SUPPLIED RECORDS Block Start

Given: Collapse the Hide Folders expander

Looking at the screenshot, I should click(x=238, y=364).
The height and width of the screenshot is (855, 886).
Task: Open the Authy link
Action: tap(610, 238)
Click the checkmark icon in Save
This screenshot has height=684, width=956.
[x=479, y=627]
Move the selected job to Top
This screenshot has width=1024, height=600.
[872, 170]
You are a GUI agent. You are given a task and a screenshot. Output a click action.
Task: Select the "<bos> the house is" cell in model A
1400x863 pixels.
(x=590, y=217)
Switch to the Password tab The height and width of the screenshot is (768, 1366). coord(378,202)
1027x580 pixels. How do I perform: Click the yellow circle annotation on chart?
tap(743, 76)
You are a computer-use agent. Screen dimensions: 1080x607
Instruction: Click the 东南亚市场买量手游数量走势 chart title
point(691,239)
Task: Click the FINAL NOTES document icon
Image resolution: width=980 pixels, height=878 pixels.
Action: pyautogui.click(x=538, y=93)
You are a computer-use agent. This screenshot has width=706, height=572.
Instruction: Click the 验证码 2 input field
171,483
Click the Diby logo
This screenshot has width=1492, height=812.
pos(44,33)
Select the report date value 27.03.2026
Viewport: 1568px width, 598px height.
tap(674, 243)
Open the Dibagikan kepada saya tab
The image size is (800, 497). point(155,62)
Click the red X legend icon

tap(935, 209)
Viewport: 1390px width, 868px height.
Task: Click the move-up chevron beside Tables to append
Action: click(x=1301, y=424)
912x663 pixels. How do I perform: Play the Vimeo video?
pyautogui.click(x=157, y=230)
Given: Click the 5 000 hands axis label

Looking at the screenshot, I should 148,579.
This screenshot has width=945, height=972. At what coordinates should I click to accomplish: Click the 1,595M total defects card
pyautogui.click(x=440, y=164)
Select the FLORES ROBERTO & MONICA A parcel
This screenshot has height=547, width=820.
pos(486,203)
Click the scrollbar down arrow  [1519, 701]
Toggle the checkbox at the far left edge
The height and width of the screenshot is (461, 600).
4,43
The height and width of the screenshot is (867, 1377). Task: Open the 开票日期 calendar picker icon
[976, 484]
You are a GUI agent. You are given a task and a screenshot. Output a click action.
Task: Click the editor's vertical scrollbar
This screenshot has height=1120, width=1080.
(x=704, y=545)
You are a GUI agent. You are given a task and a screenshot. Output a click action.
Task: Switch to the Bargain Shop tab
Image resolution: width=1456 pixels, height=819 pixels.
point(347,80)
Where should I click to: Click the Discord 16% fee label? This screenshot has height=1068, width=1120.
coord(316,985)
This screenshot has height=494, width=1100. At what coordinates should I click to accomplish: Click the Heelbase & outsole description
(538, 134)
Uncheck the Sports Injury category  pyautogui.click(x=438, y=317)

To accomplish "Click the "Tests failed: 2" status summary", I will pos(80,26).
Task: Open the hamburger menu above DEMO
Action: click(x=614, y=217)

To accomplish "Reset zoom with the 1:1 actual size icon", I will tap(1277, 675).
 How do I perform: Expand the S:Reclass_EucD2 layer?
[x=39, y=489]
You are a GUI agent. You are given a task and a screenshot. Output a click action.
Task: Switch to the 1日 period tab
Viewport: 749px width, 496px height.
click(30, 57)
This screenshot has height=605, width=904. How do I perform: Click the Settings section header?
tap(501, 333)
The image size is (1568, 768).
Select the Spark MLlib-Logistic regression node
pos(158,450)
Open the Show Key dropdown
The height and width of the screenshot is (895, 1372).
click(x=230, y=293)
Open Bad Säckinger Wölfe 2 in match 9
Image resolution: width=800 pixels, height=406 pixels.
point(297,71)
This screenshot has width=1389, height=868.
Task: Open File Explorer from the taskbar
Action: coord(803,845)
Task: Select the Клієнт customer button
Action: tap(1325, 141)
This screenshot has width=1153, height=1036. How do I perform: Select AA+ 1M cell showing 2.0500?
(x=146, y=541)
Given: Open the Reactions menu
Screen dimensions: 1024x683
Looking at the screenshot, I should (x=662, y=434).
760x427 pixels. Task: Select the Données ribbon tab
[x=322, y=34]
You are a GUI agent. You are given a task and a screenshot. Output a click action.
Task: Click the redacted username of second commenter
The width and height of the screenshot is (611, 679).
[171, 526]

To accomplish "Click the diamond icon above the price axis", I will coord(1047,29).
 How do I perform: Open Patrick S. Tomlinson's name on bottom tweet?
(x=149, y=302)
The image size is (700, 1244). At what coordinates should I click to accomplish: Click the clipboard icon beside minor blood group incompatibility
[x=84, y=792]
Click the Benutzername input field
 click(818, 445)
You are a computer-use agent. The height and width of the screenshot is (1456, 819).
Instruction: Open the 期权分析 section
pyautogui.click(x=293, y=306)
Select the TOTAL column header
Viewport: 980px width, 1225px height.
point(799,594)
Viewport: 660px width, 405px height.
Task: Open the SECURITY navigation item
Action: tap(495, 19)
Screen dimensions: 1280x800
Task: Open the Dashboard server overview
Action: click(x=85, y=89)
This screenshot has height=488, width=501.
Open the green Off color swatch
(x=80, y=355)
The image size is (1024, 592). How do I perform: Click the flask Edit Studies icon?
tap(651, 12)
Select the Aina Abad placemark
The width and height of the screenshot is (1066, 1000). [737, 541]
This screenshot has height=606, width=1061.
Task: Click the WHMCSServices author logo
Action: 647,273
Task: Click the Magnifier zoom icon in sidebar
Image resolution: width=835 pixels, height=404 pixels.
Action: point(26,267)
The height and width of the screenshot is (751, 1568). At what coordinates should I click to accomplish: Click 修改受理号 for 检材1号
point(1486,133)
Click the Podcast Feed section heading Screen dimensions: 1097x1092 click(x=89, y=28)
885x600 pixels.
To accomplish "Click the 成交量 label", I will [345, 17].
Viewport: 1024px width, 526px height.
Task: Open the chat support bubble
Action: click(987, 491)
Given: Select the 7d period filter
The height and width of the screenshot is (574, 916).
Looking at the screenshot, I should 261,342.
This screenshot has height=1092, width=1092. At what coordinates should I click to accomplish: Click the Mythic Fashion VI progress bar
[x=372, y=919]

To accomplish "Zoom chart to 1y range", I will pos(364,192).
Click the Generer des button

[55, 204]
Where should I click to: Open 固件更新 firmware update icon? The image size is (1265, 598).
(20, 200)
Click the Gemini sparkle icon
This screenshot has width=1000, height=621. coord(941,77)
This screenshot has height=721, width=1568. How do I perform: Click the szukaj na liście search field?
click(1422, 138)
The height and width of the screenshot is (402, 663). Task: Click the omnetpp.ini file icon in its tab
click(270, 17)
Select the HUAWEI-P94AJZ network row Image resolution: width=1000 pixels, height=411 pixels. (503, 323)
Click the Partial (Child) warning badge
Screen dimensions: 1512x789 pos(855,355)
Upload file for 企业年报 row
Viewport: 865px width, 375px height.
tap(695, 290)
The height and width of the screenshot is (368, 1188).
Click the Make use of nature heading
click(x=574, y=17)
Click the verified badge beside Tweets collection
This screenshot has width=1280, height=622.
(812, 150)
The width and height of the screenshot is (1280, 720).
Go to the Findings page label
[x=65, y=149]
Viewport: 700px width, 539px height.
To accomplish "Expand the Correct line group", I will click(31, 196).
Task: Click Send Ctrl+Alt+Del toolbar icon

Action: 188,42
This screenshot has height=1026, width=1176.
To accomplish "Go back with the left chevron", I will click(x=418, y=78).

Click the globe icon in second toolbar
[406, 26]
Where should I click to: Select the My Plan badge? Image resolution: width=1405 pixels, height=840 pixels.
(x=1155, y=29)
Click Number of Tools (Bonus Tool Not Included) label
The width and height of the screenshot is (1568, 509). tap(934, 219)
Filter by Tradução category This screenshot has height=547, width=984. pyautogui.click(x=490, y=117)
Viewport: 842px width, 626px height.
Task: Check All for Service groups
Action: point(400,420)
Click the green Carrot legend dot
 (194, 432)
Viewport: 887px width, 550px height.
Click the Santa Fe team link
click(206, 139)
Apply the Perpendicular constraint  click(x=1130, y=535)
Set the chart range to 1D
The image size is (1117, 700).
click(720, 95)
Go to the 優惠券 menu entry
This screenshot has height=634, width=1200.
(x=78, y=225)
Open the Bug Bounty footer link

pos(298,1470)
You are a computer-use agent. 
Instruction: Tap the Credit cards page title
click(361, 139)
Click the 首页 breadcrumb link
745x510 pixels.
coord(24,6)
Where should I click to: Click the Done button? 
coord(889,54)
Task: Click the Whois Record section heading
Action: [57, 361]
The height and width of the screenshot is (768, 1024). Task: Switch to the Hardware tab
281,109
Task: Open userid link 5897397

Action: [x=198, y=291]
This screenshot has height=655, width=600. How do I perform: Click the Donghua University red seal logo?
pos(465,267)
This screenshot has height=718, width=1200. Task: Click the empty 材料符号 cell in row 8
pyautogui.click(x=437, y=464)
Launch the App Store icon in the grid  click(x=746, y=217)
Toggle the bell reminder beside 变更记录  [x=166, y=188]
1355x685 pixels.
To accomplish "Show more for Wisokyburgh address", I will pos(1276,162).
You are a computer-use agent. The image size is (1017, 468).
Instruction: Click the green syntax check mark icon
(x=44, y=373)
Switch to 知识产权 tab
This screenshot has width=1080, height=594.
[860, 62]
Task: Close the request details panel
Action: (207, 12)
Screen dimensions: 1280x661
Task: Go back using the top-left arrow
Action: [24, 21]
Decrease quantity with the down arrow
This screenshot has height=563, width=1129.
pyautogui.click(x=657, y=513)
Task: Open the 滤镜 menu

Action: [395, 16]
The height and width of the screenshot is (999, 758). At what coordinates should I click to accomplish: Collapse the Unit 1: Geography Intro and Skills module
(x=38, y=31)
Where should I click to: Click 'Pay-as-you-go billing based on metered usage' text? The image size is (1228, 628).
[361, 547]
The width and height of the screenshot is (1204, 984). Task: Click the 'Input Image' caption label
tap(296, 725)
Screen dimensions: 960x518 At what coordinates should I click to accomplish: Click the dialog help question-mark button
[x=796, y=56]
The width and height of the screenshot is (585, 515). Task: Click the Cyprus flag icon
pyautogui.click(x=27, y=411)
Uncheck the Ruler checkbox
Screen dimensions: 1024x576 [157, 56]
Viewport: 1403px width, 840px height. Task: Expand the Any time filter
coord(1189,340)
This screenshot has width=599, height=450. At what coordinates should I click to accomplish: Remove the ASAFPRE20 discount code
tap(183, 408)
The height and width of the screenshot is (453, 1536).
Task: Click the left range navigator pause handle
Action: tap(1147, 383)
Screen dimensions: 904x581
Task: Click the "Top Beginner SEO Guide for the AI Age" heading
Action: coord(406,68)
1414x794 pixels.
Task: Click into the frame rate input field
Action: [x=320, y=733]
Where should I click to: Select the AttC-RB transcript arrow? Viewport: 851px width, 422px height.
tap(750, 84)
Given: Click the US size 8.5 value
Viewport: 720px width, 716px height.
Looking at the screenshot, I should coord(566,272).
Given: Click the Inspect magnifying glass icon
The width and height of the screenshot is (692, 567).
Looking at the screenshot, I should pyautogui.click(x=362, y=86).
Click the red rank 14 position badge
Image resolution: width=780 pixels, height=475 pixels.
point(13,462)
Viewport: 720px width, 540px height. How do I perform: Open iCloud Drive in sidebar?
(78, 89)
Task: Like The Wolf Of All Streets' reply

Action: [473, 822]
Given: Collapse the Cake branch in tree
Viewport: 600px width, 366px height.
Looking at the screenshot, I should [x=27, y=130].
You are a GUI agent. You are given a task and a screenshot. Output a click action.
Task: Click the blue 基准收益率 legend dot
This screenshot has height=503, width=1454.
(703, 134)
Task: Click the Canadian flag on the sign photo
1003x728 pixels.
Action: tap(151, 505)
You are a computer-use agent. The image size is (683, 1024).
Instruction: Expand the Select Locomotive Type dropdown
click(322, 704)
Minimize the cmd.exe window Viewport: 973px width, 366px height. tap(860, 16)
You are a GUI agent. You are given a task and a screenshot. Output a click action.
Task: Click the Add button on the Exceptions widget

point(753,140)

SUPPLIED RECORDS Block End

In the entries above, find the line with "Given: Click the Inspect" and the line with "Task: Click the Canadian", then set down exactly those two and every line between them, nothing else.

Given: Click the Inspect magnifying glass icon
The width and height of the screenshot is (692, 567).
Looking at the screenshot, I should pyautogui.click(x=362, y=86).
Click the red rank 14 position badge
Image resolution: width=780 pixels, height=475 pixels.
point(13,462)
Viewport: 720px width, 540px height. How do I perform: Open iCloud Drive in sidebar?
(78, 89)
Task: Like The Wolf Of All Streets' reply

Action: [473, 822]
Given: Collapse the Cake branch in tree
Viewport: 600px width, 366px height.
Looking at the screenshot, I should [x=27, y=130].
You are a GUI agent. You are given a task and a screenshot. Output a click action.
Task: Click the blue 基准收益率 legend dot
This screenshot has height=503, width=1454.
(703, 134)
Task: Click the Canadian flag on the sign photo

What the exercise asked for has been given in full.